Diabetes prevalence varies between and within US ethnic subgroups
medwireNews: The prevalence of diabetes is elevated in non-White US ethnic groups, but varies markedly within those groups, show data from the NHANES survey.
Yiling Cheng (Centers for Disease Control and Prevention, Atlanta, Georgia, USA) and colleagues used data from the 2011–2016 surveys, which included 7575 people with diagnosed diabetes or available blood glucose measurements.
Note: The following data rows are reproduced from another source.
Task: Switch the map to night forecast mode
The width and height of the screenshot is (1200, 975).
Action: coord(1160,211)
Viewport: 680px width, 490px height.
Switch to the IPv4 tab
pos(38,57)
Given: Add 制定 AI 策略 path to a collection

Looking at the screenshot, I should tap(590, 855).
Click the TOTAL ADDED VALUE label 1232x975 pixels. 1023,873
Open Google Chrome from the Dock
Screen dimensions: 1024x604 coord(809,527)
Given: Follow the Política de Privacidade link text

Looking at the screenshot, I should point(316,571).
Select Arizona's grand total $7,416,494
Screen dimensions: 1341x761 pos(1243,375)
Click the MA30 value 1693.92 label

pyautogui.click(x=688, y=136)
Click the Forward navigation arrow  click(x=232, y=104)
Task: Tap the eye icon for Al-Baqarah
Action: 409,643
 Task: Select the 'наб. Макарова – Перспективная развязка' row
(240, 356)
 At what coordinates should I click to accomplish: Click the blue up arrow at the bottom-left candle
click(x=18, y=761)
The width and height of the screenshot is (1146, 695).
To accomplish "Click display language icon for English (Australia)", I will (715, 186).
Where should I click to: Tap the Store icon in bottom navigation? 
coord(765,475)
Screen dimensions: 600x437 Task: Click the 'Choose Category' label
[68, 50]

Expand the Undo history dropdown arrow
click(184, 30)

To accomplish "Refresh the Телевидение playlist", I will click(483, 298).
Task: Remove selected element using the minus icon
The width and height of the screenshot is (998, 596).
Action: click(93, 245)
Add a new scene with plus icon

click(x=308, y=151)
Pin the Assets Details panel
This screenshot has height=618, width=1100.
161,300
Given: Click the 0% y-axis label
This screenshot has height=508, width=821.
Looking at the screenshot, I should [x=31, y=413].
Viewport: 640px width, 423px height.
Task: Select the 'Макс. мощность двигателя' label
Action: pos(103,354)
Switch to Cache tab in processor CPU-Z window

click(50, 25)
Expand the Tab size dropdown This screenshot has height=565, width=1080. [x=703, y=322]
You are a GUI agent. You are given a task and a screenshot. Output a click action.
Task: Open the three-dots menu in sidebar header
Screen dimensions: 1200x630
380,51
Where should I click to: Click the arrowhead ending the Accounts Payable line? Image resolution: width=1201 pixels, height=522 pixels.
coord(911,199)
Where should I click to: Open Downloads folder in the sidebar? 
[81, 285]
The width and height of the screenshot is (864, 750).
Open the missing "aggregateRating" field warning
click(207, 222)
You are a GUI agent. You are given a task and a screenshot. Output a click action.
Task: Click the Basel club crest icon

Of these, 2266 had diagnosed diabetes, 377 had previously undiagnosed diabetes, and 2384 had prediabetes.
After accounting for age and sex, the prevalence of diabetes (both diagnosed and undiagnosed) was highest in Hispanic people, at 22.1%, followed by non-Hispanic Black, Asian, and other non-White ethnicities, at 20.4%, 19.1%, and 18.5%, respectively.
The prevalence of diabetes in non-Hispanic White people was a notably lower 12.1%, the researchers report in JAMA.
But further adjustment for BMI changed this picture, with Asians now having the highest prevalence of diabetes, at 27.0%, compared with 20.3–17.7% for the other non-White groups.
There were also marked variations within the Asian group, with adjusted rates of 33.4% for Southeast Asians, 27.7% for South Asians, and 21.3% for East Asians.
Likewise, within the Hispanic group adjusted diabetes rates were highest for Mexicans, at 21.6%, followed by 19.4–20.1% for Central Americans, Puerto Ricans, and Cuban/Dominicans, and just 14.9% for South Americans.
Kunihiro Matsushita (Johns Hopkins Bloomberg School of Public Health, Baltimore, Maryland, USA) and co-authors of a linked editorial say: “The most novel and important aspects of this study are the nationally representative estimates of both diagnosed and undiagnosed diabetes as well as prediabetes within Hispanic and Asian subgroups.”
However, they note that the measures used to define impaired glucose metabolism varied within the study and were based on a single positive result, and so may have overstated the prevalence of both prediabetes and undiagnosed diabetes.
The editorialists highlight the effect of BMI on diabetes prevalence in Asians, noting that they “have greater visceral adiposity and increased insulin resistance” than White people at a given BMI, underlining the need for an Asian-specific BMI threshold to trigger blood glucose testing.
They note that although the ADA guidelines recommend a lower diabetes screening threshold of 23 kg/m2 for Asians, this “is not widely implemented,” and say the current findings support use of this lower cutoff, which “may help identify additional cases of undiagnosed diabetes in clinical practice.”
Matsushita and co-authors also highlight the need for data on diabetes prevalence in people who identify as having multiple ethnicities, “who represent rapidly growing populations in the United States.”
And they conclude: “[M]ost important, the social determinants that underlie racial/ethnic disparities in diabetes need to be better characterized and confronted.”